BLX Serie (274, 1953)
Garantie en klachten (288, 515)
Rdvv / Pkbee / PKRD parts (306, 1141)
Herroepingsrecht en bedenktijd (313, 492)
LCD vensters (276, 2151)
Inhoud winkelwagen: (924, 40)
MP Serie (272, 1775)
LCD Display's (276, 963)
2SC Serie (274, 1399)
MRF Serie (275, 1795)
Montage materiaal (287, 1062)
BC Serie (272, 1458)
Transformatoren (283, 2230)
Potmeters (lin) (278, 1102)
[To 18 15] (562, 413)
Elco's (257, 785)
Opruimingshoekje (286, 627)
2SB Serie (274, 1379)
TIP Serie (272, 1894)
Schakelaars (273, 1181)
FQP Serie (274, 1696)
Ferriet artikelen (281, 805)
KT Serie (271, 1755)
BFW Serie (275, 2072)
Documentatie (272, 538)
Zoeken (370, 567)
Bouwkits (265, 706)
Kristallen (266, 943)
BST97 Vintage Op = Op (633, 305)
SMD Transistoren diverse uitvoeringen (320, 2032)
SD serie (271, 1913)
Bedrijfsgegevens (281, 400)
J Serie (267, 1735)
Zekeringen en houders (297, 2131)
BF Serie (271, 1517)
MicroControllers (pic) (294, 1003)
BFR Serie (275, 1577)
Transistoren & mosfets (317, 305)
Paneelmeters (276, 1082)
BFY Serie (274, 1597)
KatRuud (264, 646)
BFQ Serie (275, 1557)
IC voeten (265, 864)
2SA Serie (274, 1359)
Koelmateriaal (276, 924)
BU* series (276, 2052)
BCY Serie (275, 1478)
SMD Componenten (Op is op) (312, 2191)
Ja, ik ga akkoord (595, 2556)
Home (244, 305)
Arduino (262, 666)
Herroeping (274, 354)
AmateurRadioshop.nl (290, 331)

━━━━━━━━━━━━━━━━━━━━

» Required action: Copy each line above holding "Transistoren".

» Written reply:
SMD Transistoren diverse uitvoeringen (320, 2032)
Transistoren & mosfets (317, 305)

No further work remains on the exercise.